The development and expansion of the PAZAR information mall continues to progress. In addition to a growth in the number and size of data collections, we have described the new integrated ORCAtk to facilitate analyses based on the data in PAZAR. Enhancements to the XML format and introduction of download and upload tools makes it easier for researchers to interact with the system. While much work remains to achieve the goal of making PAZAR the primary open-access repository for transcriptional regulatory sequence annotation, the described updates move the system closer to the mark.
The ORCAtk has proven to be widely useful for applied analysis of regulatory sequence data. The underlying software has been used in a variety of applied projects, such as the oPOSSUM system for motif over-representation analysis (21
), gene-centric studies [e.g. PIK3CA (22
)] and the Pleiades Promoter Project (http://www.pleiades.org
). By integrating the toolkit into the PAZAR system, researchers are enabled to build a binding profile for a TF and immediately apply the model to promoter sequence analysis. Moreover, users can now easily integrate and compare experimentally verified and predicted regulatory elements.
ORCAtk will continue to grow as new research approaches become mature. Possible extensions include more focus on TFBS modules rather than individual binding sites, detection of clusters of binding sites involved in cooperative binding and integration of tools for the analysis of variably spaced half-sites such as nuclear receptor binding sites.

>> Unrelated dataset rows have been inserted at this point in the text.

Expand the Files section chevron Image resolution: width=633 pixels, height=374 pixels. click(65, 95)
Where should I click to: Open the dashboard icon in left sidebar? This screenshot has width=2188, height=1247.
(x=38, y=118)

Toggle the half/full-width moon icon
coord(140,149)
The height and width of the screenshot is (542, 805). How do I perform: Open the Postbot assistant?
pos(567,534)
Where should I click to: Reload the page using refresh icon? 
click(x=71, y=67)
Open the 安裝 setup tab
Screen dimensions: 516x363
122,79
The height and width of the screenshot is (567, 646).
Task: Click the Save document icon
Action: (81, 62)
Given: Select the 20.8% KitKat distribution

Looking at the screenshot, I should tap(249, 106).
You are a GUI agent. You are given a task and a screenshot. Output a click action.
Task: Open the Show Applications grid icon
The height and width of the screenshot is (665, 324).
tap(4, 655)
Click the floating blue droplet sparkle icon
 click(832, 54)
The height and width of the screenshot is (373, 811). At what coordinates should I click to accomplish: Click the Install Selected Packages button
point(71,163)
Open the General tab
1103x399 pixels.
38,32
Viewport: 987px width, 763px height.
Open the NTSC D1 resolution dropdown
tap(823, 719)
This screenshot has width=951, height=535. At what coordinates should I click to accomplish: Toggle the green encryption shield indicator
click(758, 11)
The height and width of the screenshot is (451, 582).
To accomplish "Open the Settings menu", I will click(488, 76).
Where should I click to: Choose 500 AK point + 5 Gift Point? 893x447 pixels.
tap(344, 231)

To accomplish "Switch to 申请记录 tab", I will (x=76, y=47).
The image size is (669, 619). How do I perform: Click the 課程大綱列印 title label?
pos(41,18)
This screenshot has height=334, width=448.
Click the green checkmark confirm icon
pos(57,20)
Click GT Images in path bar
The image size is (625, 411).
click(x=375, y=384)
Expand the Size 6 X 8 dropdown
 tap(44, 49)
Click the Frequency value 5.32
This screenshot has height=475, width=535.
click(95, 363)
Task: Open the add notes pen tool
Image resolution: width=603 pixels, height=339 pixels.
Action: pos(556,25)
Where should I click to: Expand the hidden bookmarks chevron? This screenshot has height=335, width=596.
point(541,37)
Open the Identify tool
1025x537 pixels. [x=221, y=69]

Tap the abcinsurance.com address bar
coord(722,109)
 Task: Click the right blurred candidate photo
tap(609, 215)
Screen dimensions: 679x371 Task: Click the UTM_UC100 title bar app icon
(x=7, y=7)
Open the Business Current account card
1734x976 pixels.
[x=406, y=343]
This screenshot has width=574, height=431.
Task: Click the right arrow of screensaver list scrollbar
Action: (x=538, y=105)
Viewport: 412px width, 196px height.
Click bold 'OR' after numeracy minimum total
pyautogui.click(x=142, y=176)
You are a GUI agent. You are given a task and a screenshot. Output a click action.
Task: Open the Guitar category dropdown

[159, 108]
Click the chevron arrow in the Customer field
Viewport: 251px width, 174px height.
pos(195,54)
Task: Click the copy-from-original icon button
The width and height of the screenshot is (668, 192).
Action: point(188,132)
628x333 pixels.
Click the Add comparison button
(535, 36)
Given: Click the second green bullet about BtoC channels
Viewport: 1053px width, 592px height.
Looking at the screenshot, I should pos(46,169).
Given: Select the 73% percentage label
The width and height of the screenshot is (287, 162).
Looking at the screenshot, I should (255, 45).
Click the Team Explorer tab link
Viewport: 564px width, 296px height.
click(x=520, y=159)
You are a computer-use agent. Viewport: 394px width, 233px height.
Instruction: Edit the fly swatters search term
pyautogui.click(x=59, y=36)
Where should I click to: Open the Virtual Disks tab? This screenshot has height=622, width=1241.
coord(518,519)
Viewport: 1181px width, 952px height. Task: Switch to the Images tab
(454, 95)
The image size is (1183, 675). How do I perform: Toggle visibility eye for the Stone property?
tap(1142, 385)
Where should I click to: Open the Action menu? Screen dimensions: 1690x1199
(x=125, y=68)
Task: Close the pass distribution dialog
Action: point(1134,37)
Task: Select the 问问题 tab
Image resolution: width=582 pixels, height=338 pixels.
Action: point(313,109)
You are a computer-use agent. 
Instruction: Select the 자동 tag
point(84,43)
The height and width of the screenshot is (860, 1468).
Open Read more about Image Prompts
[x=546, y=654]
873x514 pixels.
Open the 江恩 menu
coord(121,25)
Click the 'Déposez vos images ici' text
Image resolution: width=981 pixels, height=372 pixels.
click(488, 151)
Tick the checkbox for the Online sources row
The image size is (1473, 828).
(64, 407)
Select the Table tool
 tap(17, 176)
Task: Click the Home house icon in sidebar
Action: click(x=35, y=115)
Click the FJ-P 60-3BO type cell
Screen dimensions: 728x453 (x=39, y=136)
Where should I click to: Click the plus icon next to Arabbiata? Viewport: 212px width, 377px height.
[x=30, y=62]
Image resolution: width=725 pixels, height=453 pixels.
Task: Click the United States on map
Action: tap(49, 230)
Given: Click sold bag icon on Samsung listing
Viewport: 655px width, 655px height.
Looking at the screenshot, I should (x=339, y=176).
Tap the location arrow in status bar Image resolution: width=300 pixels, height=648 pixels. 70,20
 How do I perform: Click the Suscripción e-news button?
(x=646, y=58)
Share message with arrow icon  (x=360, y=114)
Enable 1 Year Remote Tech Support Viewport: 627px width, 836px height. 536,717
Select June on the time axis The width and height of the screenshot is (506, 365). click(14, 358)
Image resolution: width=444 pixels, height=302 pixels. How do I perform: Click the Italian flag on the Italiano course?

A growing community of researchers needs a convenient system for sharing regulatory sequence data. As increasing numbers of researchers develop data collections, demand for a shared repository naturally grows. This has been evident for DNA sequences [GENBANK (23
)], genome sequences [UCSC (7
) and ENSEMBL (8
)], microarrays [ArrayExpress (24
) and GEO (25
)] and polymorphisms [dbSNP (26
)]. Unfortunately, experimental results of cis
-regulatory sequence and TF analyses are often contained in disparate sites on the Internet and are not usually kept up-to-date, a fact that limits utility. In addition, there are many regulatory sequence databases, but none currently allows data producers to create and maintain their own collections. PAZAR was created to bring these disparate ‘boutique’ datasets together under one roof and maintain their relevancy through reference to current genomic coordinates. The association of data collections with individual research labs provides an important recognition of the work, promotes longer-term maintenance of the information and allows users to access the collections they deem to be reliable. In comparison to commercial systems, PAZAR is more likely to attract participation from researchers wishing to share their data with the research community. With the increasing production of high-throughput TFBS data, the depositing of data into PAZAR is likely to increase.
The advances described in this report largely address the curated annotation of regulatory sequences based on individual gene studies in the scientific literature. In order to make the system suitable for sequencing or microarray derived binding data, the data depositing process will be expanded. Bulk uploading of target sequence coordinates coupled to a common TF (or TF complex) would allow for high-throughput data to be rapidly collected. The identification of the TF remains cumbersome in the current implementation. In the future, we will incorporate the transcription factor catalog (TFCat) (Fulton D.L. et al., under revision) which provides an organized structural classification of human and mouse DNA binding proteins. Future work will also provide access to the data in the system via web services.
The regulation of gene transcription is a fundamental process in health and disease. PAZAR serves as a data resource of growing importance to researchers committed to understanding how and when genes will be transcribed.